Der Kampf um die Kultur:
Das Wiener Konzerthaus in Krisenzeiten
Die Zwischenkriegszeit war für das Wiener Konzerthaus von tiefgreifenden gesellschaftlichen Umbrüchen und finanziellen Krisen geprägt. Nach dem Zerfall der Monarchie 1918 spiegelten abwechslungsreiche Veranstaltungen, von klassischen Uraufführungen über Jazz- und Schlagerkonzerte bis hin zu literarischen Lesungen und sportlichen Wettkämpfen, die neuen gesellschaftlichen Strömungen wider. Das Konzerthaus entwickelte sich zu einem lebendigen Zentrum, das hohe Kunst und populäre Unterhaltungsformen miteinander verband.
Doch mit dem Einmarsch der Nationalsozialisten 1938 führte der Druck des Regimes zu einer drastischen Umgestaltung des kulturellen Angebots.

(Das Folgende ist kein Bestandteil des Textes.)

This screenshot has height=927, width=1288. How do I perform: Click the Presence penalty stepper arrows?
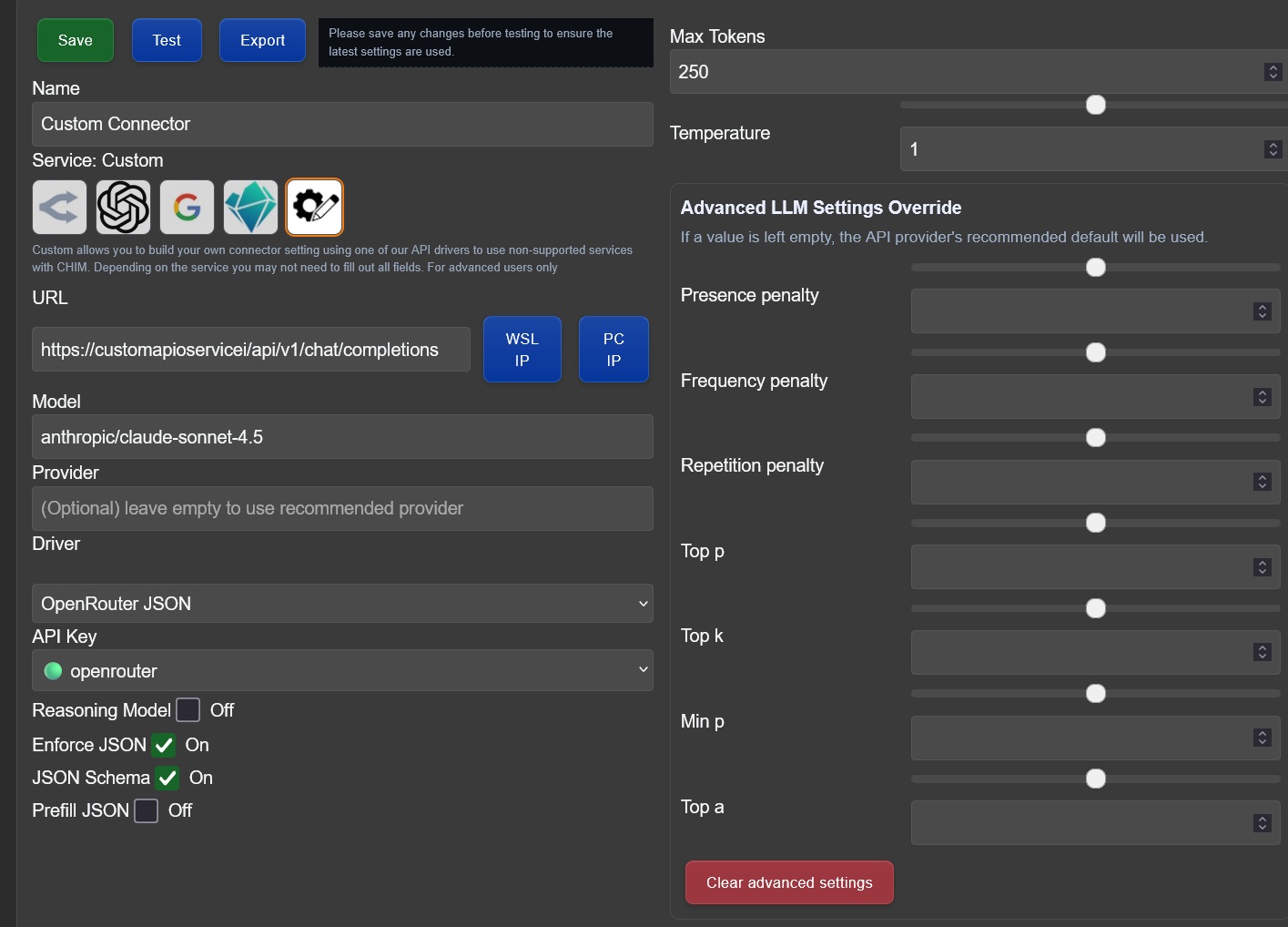(x=1262, y=311)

Unter dem Schatten der politischen Repression verlor das Konzerthaus zunehmend seine künstlerische Freiheit und wurde ein Propagandainstrument, das die Ideologie des Regimes unterstützte. In diesen Jahren war das Angebot stark eingeschränkt, und viele talentierte Künstler sahen sich gezwungen, ins Exil zu gehen.
Die Renaissance der Kultur:
Das Wiener Konzerthaus nach dem Krieg
Nach dem Zweiten Weltkrieg übernahm das Wiener Konzerthaus eine zentrale Rolle in der Wiederbelebung des österreichischen Musiklebens. Es entwickelte sich schnell zu einem bedeutenden kulturellen Zentrum, das Vielfalt und Zugänglichkeit förderte, um die während des Krieges entstandenen Lücken zu schließen. In den 1950er Jahren erweiterte das Konzerthaus sein Programm, um neuen gesellschaftlichen Bedürfnissen gerecht zu werden. Neue Formate und Veranstaltungen sprachen ein breiteres Publikum an und schufen einen lebendigen Raum für kulturelle Begegnungen.

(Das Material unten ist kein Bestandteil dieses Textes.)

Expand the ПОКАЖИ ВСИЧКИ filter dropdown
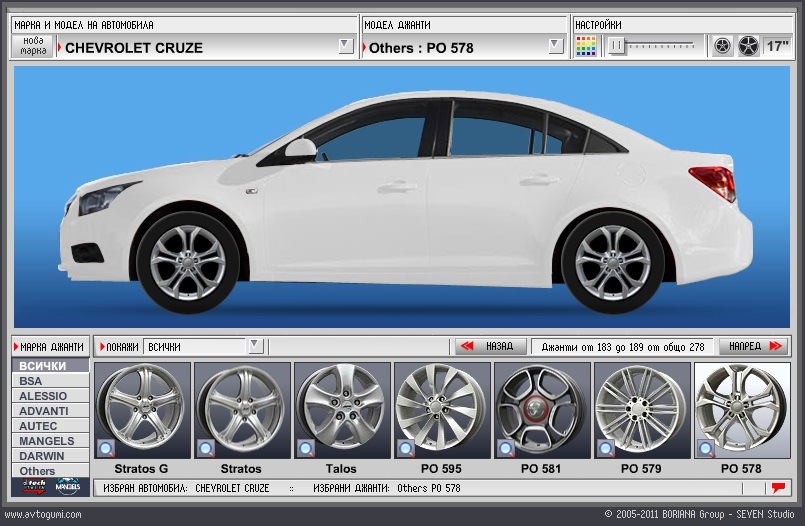 click(x=256, y=346)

In den 1960er Jahren wurde das Gebäude unter Denkmalschutz gestellt, um seine architektonische Integrität zu bewahren und seine kulturelle Bedeutung zu sichern. Die internationale Präsenz des Konzerthauses wuchs ebenfalls, und ab den 1980er Jahren wurde das musikalische Angebot um diverse Genres erweitert.
Die Generalsanierung von 1998 bis 2001 sorgte dafür, dass das historische Gebäude modernen Anforderungen gerecht wurde und weiterhin als herausragende Veranstaltungsstätte fungieren kann.
Insgesamt spiegelt die Geschichte des Wiener Konzerthauses die reiche kulturelle Tradition Wiens wider und bleibt ein lebendiges Symbol musikalischer Exzellenz und kultureller Beständigkeit in einer sich ständig wandelnden Welt.